What the task asks ▸
Return exactly the lines below, starting with the one that has "The height and width of the screenshot is (500, 421)." and going on through the one that has "Task: Select the Level Finance 0% - 0.6% cell".

Source data ▸
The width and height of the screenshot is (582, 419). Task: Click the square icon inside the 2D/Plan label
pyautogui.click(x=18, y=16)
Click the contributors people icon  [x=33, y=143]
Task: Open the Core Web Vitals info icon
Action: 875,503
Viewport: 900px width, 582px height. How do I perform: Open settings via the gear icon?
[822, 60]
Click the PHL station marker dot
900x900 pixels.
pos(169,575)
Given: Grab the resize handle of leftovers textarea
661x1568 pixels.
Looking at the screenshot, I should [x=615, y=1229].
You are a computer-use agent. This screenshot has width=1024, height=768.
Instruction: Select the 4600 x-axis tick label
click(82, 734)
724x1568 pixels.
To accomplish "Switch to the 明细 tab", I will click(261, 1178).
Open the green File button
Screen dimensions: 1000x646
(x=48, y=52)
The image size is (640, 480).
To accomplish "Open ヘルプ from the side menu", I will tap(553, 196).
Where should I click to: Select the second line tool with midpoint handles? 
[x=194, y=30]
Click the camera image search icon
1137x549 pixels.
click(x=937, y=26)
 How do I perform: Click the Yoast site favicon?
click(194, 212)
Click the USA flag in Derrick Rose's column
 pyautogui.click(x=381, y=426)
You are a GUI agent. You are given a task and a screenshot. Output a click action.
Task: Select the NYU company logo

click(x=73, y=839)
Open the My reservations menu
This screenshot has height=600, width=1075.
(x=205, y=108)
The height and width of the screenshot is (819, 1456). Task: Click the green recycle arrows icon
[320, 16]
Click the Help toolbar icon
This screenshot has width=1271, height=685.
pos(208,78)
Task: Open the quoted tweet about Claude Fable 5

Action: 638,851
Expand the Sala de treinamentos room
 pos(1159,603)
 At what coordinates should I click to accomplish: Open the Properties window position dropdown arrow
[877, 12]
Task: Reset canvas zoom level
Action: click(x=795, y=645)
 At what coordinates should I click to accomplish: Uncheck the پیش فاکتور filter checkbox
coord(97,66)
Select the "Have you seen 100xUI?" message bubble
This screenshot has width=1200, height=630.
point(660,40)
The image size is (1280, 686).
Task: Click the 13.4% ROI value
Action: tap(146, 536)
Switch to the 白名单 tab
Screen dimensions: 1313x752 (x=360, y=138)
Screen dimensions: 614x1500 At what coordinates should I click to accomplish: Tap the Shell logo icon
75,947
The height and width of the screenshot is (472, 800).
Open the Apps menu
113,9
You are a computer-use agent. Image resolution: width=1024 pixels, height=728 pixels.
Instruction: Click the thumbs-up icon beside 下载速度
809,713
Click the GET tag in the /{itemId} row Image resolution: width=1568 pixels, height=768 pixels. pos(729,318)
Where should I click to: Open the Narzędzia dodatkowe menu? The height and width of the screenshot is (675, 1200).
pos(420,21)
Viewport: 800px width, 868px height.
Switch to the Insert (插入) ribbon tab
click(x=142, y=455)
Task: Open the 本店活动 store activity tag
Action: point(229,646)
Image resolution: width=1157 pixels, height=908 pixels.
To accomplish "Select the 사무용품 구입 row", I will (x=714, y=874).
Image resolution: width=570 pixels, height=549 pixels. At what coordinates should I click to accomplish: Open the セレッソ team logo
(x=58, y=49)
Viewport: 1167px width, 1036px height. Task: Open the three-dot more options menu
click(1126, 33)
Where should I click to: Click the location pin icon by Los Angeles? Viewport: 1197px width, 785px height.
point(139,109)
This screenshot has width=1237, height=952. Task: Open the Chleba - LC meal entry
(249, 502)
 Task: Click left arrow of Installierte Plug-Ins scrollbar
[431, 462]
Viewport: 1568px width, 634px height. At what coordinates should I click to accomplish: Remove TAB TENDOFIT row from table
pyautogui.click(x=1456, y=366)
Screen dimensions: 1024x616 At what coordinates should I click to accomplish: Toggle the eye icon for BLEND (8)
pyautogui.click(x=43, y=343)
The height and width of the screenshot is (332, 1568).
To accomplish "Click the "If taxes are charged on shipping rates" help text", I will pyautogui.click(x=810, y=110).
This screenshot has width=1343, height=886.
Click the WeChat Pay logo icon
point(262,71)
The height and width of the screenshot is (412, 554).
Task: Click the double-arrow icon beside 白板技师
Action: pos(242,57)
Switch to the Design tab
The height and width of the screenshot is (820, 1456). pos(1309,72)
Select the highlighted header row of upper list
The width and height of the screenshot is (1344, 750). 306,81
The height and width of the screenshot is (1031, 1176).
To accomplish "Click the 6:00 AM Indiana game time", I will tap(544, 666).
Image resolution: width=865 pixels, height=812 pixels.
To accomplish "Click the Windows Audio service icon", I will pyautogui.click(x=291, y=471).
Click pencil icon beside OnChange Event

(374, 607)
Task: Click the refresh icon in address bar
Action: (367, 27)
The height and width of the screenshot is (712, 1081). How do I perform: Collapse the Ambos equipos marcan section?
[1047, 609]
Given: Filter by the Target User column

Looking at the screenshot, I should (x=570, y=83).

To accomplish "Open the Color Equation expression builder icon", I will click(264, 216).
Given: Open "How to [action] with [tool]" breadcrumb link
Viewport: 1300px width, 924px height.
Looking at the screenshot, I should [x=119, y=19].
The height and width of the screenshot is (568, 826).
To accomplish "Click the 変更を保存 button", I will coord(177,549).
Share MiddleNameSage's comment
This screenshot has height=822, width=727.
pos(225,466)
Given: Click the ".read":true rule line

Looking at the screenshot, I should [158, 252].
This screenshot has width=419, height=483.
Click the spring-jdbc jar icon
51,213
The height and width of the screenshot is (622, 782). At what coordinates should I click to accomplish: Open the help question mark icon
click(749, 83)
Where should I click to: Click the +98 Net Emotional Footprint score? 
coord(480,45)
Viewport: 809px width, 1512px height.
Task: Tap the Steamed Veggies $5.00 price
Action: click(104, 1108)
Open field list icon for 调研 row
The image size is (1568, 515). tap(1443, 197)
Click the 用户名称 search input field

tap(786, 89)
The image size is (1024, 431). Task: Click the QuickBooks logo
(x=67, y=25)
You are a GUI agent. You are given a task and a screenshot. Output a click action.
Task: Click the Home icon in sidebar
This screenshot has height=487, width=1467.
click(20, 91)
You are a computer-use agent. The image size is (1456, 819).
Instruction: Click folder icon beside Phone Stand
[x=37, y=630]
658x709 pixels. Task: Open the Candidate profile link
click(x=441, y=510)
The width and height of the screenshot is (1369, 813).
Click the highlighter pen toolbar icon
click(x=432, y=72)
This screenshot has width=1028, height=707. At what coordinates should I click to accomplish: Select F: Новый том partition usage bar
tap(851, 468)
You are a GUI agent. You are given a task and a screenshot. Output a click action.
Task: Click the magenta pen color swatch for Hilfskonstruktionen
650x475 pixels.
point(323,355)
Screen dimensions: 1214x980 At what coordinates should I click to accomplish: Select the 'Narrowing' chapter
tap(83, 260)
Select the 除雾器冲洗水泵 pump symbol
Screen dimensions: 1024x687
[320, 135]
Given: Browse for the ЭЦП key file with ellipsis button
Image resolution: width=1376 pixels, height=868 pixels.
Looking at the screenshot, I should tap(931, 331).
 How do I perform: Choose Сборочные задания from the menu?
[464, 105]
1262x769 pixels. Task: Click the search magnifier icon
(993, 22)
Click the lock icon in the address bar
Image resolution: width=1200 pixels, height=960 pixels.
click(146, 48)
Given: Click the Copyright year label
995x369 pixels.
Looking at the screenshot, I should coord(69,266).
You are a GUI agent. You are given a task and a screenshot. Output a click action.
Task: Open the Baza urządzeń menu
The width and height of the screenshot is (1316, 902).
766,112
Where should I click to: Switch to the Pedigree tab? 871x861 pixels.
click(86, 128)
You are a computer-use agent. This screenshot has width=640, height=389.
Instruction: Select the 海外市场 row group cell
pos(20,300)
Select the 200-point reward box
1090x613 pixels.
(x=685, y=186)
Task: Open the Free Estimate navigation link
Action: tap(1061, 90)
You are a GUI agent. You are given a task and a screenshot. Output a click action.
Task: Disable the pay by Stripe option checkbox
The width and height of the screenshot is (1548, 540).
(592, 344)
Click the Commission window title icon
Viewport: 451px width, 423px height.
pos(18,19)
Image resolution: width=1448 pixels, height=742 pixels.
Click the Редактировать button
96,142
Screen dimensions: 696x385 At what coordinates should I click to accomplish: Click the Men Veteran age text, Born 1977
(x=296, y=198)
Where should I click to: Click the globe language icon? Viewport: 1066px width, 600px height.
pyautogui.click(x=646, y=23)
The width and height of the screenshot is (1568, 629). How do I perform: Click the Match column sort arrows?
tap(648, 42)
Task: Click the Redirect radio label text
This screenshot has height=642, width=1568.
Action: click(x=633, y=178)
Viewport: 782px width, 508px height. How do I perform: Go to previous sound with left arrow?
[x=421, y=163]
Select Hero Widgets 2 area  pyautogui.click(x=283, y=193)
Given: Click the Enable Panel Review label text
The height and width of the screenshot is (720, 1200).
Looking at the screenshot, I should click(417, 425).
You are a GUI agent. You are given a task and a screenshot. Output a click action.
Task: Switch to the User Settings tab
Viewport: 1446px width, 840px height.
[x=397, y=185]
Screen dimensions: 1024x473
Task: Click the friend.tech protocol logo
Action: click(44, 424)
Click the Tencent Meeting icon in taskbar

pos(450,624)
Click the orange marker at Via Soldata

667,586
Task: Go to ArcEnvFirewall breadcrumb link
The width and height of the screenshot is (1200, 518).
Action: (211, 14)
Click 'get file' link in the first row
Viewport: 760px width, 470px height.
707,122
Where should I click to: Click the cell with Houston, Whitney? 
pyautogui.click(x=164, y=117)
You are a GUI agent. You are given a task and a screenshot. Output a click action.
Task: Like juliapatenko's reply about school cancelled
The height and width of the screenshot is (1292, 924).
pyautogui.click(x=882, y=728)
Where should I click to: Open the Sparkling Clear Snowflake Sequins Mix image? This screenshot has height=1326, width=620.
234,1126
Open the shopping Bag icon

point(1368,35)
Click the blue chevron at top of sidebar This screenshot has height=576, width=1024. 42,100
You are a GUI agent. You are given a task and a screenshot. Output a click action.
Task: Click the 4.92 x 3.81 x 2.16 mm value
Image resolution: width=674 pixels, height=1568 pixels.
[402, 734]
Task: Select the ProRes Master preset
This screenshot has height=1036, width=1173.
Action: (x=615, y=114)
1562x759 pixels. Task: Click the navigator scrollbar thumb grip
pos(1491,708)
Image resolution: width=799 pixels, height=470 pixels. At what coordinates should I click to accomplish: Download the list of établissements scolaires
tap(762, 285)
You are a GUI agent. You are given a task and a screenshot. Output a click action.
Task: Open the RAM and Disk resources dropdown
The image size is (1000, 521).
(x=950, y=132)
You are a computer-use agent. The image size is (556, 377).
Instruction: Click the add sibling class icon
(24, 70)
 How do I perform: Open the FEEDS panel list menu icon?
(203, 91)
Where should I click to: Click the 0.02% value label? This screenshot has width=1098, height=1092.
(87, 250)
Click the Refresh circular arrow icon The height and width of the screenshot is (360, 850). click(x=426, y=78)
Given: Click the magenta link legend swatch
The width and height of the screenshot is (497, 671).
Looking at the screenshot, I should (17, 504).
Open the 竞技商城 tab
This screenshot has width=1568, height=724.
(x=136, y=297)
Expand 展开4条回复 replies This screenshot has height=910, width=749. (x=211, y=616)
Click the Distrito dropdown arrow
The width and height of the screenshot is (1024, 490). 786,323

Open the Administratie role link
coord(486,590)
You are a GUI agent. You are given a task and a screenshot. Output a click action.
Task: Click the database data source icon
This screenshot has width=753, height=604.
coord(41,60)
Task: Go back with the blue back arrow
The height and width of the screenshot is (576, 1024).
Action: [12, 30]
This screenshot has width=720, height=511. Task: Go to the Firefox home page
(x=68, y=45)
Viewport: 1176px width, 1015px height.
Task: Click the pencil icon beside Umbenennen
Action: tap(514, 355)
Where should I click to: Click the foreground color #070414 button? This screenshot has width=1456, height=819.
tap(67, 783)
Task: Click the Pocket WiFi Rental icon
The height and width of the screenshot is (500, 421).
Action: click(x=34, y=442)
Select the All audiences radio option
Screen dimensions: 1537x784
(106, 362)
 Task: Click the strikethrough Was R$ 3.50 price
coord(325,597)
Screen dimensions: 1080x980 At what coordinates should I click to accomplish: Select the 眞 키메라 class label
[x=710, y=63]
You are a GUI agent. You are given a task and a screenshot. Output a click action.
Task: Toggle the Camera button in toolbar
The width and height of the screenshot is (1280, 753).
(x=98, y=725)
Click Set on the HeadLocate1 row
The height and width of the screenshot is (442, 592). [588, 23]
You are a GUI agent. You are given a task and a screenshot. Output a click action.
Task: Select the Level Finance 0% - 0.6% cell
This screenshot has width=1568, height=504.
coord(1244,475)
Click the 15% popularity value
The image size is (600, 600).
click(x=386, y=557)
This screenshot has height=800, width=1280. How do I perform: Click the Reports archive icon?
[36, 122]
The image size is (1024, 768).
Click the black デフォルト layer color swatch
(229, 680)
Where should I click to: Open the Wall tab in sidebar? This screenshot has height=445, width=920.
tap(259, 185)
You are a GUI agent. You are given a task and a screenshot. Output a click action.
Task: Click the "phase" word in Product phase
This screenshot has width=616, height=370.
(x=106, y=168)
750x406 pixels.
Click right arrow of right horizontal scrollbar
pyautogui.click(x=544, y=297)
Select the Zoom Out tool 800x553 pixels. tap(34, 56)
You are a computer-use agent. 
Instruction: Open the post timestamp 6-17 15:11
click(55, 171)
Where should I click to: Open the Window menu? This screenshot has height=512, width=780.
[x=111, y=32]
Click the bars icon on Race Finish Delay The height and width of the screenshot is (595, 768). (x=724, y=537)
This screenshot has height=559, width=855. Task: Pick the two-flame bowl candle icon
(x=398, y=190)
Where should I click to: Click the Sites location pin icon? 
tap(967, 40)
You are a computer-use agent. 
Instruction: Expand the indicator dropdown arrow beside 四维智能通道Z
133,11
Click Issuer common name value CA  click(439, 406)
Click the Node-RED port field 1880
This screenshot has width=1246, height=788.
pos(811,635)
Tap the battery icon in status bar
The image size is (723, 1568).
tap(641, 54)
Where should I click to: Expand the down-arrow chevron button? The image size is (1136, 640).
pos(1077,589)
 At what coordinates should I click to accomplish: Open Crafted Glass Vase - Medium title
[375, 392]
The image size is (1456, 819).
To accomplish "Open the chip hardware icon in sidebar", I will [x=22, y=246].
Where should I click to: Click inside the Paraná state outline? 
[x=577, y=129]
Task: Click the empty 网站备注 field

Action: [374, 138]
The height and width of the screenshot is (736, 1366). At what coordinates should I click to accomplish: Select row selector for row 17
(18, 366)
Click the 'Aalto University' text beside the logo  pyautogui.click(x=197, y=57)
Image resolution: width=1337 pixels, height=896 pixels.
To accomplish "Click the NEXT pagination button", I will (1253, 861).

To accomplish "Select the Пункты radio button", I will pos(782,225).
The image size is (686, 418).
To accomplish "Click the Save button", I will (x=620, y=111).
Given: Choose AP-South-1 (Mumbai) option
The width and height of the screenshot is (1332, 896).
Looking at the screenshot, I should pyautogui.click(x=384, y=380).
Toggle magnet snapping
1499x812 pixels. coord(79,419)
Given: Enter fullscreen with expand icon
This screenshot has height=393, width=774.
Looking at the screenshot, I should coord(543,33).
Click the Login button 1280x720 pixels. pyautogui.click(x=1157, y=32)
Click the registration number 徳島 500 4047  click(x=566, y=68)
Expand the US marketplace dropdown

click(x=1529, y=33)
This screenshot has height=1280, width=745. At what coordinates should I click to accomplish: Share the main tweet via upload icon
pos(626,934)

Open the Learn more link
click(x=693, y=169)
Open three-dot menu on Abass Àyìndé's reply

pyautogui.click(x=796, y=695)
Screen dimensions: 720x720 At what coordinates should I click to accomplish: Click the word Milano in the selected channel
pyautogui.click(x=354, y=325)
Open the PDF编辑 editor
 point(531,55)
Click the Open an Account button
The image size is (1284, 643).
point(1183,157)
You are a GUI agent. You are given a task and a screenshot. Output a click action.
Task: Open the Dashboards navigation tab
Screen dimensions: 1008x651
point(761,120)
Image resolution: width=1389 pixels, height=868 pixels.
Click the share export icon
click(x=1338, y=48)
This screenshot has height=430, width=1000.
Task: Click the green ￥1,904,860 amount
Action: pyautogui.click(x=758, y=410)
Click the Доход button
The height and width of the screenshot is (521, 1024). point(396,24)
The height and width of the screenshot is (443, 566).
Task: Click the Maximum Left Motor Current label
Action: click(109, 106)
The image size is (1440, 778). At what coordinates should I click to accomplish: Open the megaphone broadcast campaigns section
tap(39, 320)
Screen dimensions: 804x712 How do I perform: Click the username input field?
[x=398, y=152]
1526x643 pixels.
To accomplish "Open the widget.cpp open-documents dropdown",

Answer space ▸
The height and width of the screenshot is (500, 421).
Action: click(x=34, y=442)
Select the All audiences radio option
Screen dimensions: 1537x784
(106, 362)
 Task: Click the strikethrough Was R$ 3.50 price
coord(325,597)
Screen dimensions: 1080x980 At what coordinates should I click to accomplish: Select the 眞 키메라 class label
[x=710, y=63]
You are a GUI agent. You are given a task and a screenshot. Output a click action.
Task: Toggle the Camera button in toolbar
The width and height of the screenshot is (1280, 753).
(x=98, y=725)
Click Set on the HeadLocate1 row
The height and width of the screenshot is (442, 592). [588, 23]
You are a GUI agent. You are given a task and a screenshot. Output a click action.
Task: Select the Level Finance 0% - 0.6% cell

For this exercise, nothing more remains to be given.